Hakan Şanlı ile ilgili MASAK’ın en fazla dikkatini çeken nokta, yurtdışına yapılan para transferlerinin hep şirketinin görünen suni ortakları tarafından ve
küçük miktarlarda yapması. Şanlı adına bu para transferlerini gerçekleştiren herkesin ifadesinde bunun sebebi aynı şekilde açıklanıyor. Yani Hakan Şanlı’nın bu işlemleri küçük boyutlu ve başkasının hesapları üzerinden gerçekleştirmesinin sebebi “
şüpheli işlem kriterlerinin altında kalarak, dikkat çekmemesini sağlamak.”

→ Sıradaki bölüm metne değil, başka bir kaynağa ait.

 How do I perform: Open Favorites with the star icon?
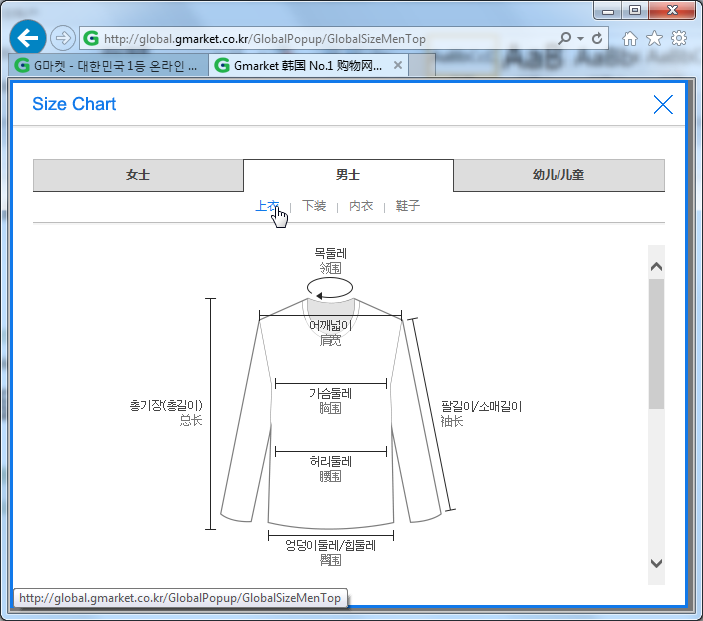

Fakat Şanlı’nın şüphelenen gözlerden kaçmanın dışında bu şekilde başka bir şeyi yaptığından da şüpheleniyor MASAK: Vergi kaçakçılığı ve kara paranın aklanması. Bunun aksini ispatlaması için MASAK Hakan Şanlı,
Turkcell,
Jandarma Genel Komutanlığı ve ilgili bilgili herkese gerekli fırsatı vermesine rağmen bazı işlemlerin ticari alışverişlerin karşılığı olduğuna yönelik deliller bir türlü MASAK’ın önüne konulamadı. Bunun yerine MASAK’ın karşısına bahane olarak Jandarma için örtülü ödenek ve bavul içinde yurda sokulan
teknik takip ve dinleme engelleyici cihazlar, Turkcell için internetten indirilen yazılımlar çıkarıldı. Fakat MASAK uzmanları, resmi rakamlara göre hiç ithalat ve iç
satış yapmamış görünen bir şirketin gerçekte büyük miktarlarda ticari işlemler yaptığını, bu ticari faaliyetlerin çok yüksek olan bedellerinin yönetim kurulu başkanı olan Hakan Şanlı’nın şahsi hesaplarından tahsil edildiğini tespit etti. MASAK yetkilileri bu açıdan REM ve Hakan Şanlı’nın
vergi kaçırarak kara para aklama suçundan incelenmesine karar verdi. Ergenekon savcılarına gelen bir ihbar mektubuna göre de zaten ülkenin paraları hortumlanıyor ve oluşturulan bu uluslararası
şebeke tarafından yurtdışına kaçırılıyordu. Ayrıca aynı ihbar mektubunda, “Grubun paralarının kaynağı belli değil. Oluşturulan organizasyon içerisinde bir kısım banka çalışanları var. Çok ciddi miktarlarda para spekülatif amaçlarla kullanılmak üzere geliyor. Bu kişiler özellikle yurtdışı transferlerde
Merkez Bankası kayıtlarına girmemek için transferleri 50 bin doların altında tutmaya çalışıyor. Grubun değişik bankalar aracılığıyla yurtdışına gönderdiği para miktarı 500 milyon doları geçiyor“ deniyordu.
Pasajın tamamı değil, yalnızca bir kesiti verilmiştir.